Data makes a difference for Vital Plastics

Schaumburg, Ill. — Top management at Vital Plastics Inc. has used a data-driven approach to improve results at the custom injection molder.

“When I first got here, it looked like an 18-year-old startup company,” Vital President George Hauser said May 21 at the 2019 Plastics News Financial Summit in Schaumburg. “There was a lack of discipline and not much depth of management.”

Hauser’s original objective at Baldwin, Wis.-based Vital was to prepare the company for a sale and rebuild its balance sheet after two buyouts. He ended up staying on and became the firm’s president in 2017. Along the way, he changed Vital’s banking, accounting and insurance strategies.

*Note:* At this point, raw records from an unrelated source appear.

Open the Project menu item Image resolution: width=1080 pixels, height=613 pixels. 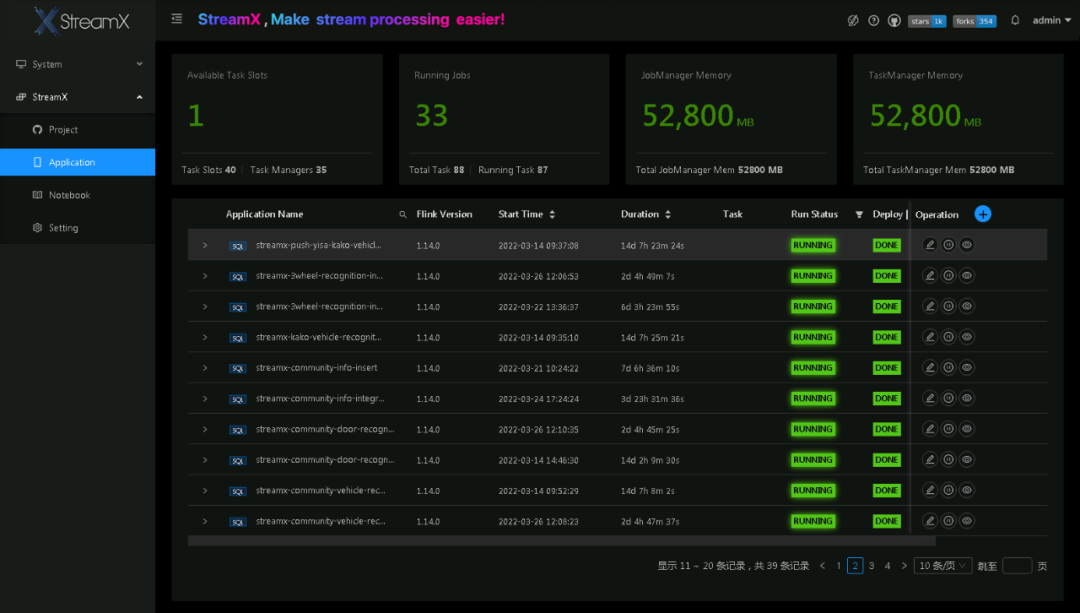63,130
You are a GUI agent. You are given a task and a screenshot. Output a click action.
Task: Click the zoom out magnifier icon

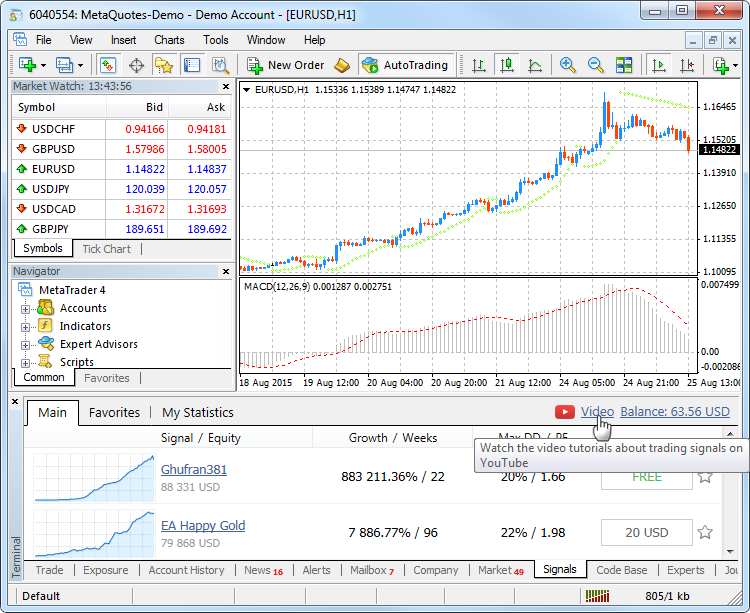(596, 65)
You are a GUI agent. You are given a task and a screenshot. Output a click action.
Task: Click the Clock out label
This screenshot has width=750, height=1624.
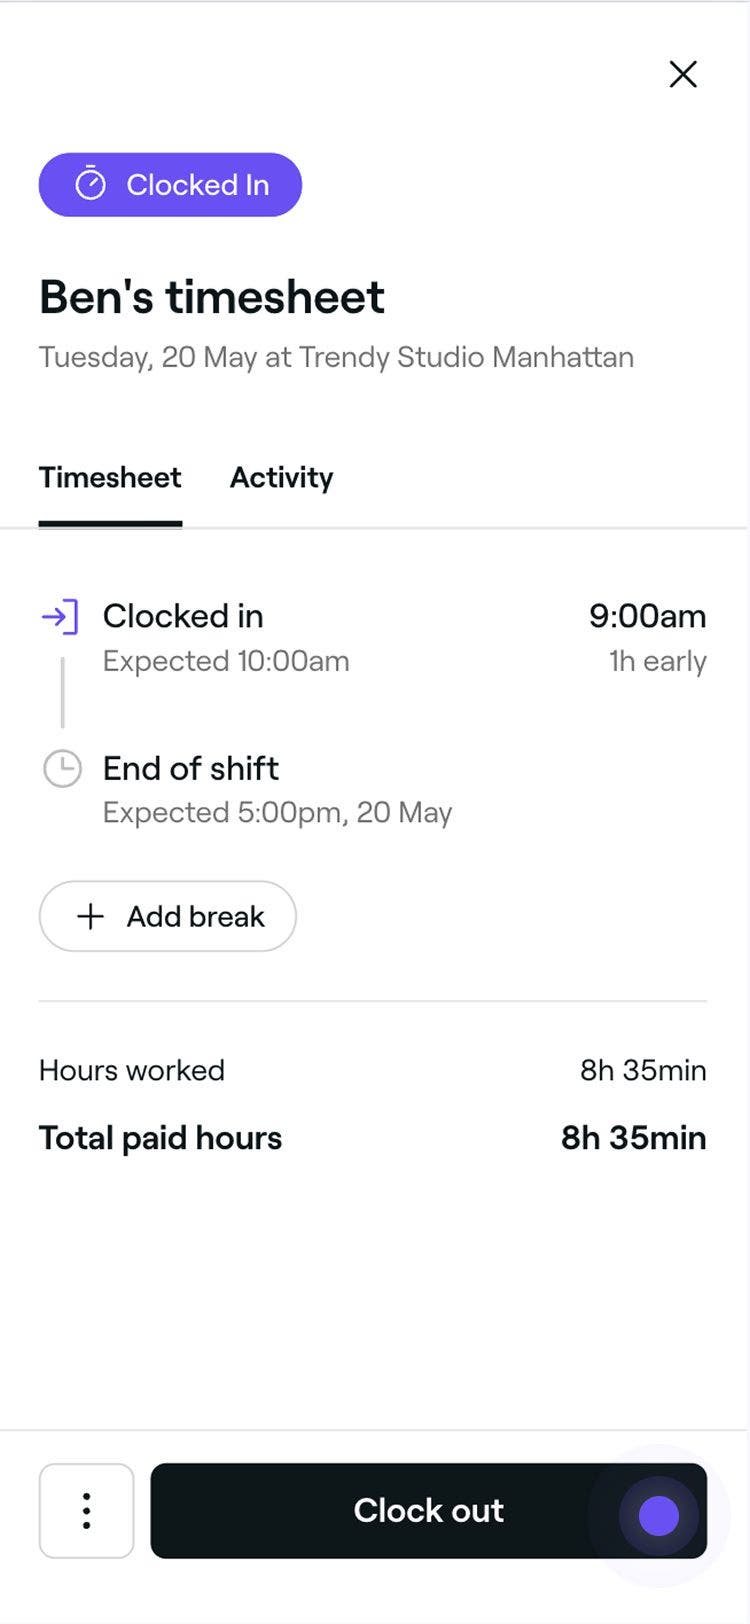pos(428,1510)
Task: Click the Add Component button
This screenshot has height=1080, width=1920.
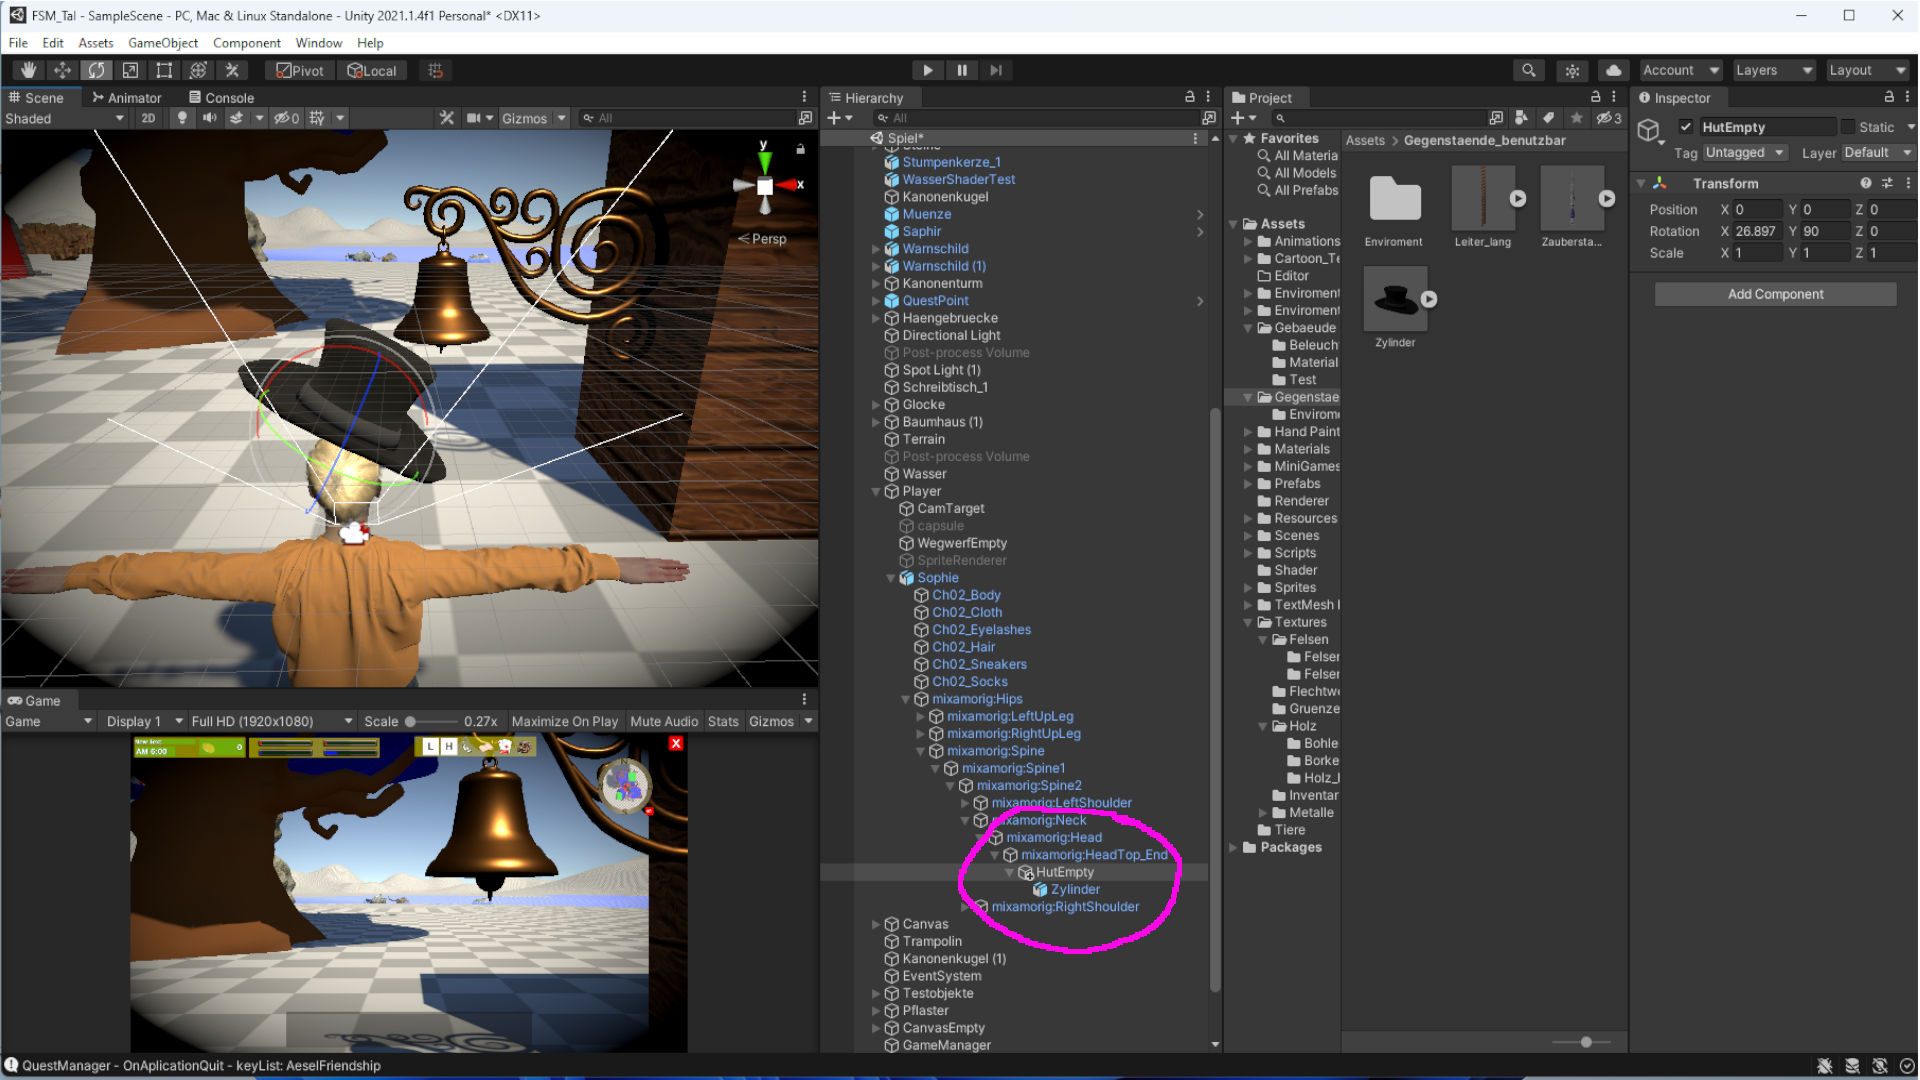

Matt Fish came on as Vital’s chief financial officer in 2017, shortly before Hauser became president. Fish had worked in finance for a variety of manufacturing firms before going into academia and then returning to manufacturing with Vital.

Fish said May 21 that he had to convince Vital to move “from the barnyard to the data barn.”

“There was overconfidence in intuition and a lack of top management support in data,” he explained. “But you have to find time to analyze data. You can’t afford not to.”

At Vital, Fish centralized as many functions as possible, including insourcing the firm’s payroll operations. Managers now receive a production report every day at 5 a.m.

Data efforts at Vital include customized metrics such as daily part reject reporting, machine capacity utilization analysis and comparisons of scrap vs. cycle time.

Vital has a unique business plan that includes many home-based employees who do complex assembly. The stay-at-home workers come to the Baldwin plant once a week and pick up boxes of parts to assemble, instructions and sometimes fixtures to help do the piecemeal work.

Earlier this year, Vital was a finalist for the Plastics News Processor of the Year Award, and it won the PN Excellence Award for employee relations.

Vital employs more than 300 overall and operates 57 injection molding presses. The firm posted sales of about $18 million in 2018.